Mientras tanto disfruta del DF, habla con algún uruguayo de vez en cuando ("hace poco me llamó Atilio Ramírez, que jugó en Basáñez y ahora vive en Mérida") y lamenta no haber podido despedirse de su "papito" que falleció este año en Rivera. Así es la vida: da y quita.

El frustrado pase al Real Madrid
Para el final quedó la anécdota de su frustrado pase al Real Madrid. En 1992 Cesilio se había asentado en el América y estaba en un nivel superlativo. Tanto, que lo buscó el club español. “Me habló un empresario sobre la posibilidad de ir a Real Madrid. En ese momento conmigo jugaban Hugo Sánchez que fue penta Pichichi en el Real y el Cabezón Ruggeri que también había jugado. Estábamos en Los Ángeles jugando una final y les conté -Hugo era mi compañero de habitación- a los dos y si me podían averiguar, porque Hugo levantaba el teléfono y le contestan al toque. Llamó y era verdad, pero era un préstamo con opción de compra y América quería una venta definitiva, entonces no salió. Fue en el Invierno del 92, vinieron hasta de la televisión de España, pero al final no se dio”.

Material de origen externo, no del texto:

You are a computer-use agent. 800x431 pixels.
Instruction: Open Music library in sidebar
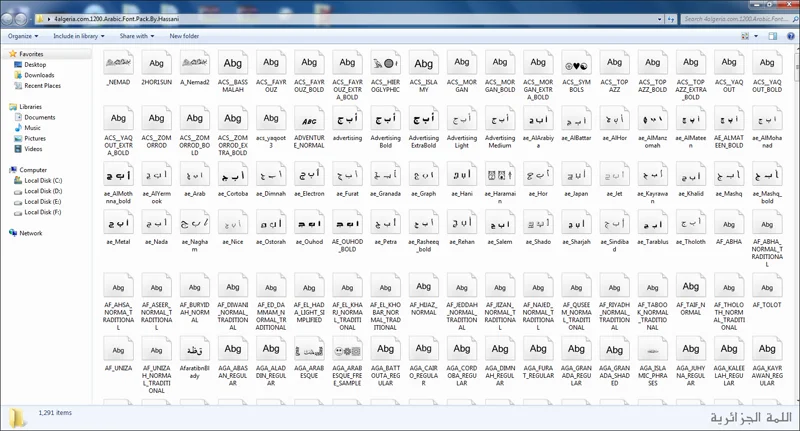click(x=33, y=128)
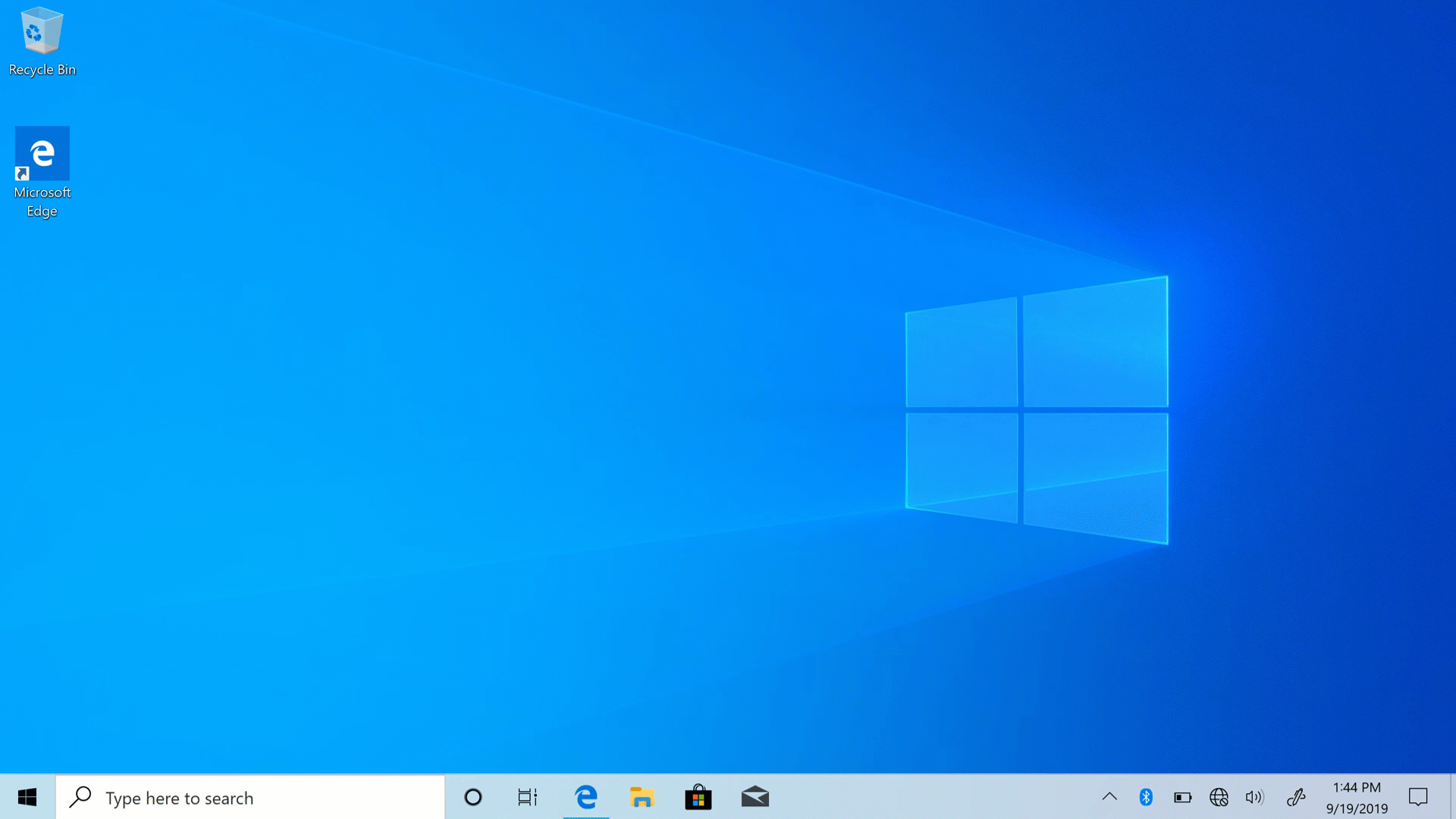Open Task View
The height and width of the screenshot is (819, 1456).
coord(528,797)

El hecho rescata otro dato: el nivel de los compañeros que tenía Cesilio en el América: “Una maravilla, el Cabezón es amigo mío, ahora lo veo en la televisión y me rio mucho, pero siempre te hacía reír y aparte iba para adelante; es lo que te deja el fútbol, terminás siendo amigo de gente que pelea por el grupo, por los compañeros, tienen problemas con los directivos por los compañeros y hay que reconocerlo. Hasta el día de hoy nos llamamos dos por tres con el Cabezón, he ido a su casa en Buenos Aires. Son las cosas que te deja el fútbol en la vida, los amigos, como el canario Larre, de los tipos que más quiero, el Gaucho Lucas de Cerro Largo con el que después que nos fuimos de la pensión vivíamos juntos en Lucas Obes, habíamos alquilado un apartamento. Después el Gaucho se casó y tuve que mudarme. Más allá de haber jugado con quien haya jugado, al final el fútbol no es lo más importante, pero te prepara para lo más importante que es cuando se termina el fútbol. Uno sueña con ser jugador de fútbol, pero no sueña cuando se termina. Ese es el tema, hay un montón de años por delante: yo me retiré en el 2001, hace 20 años”.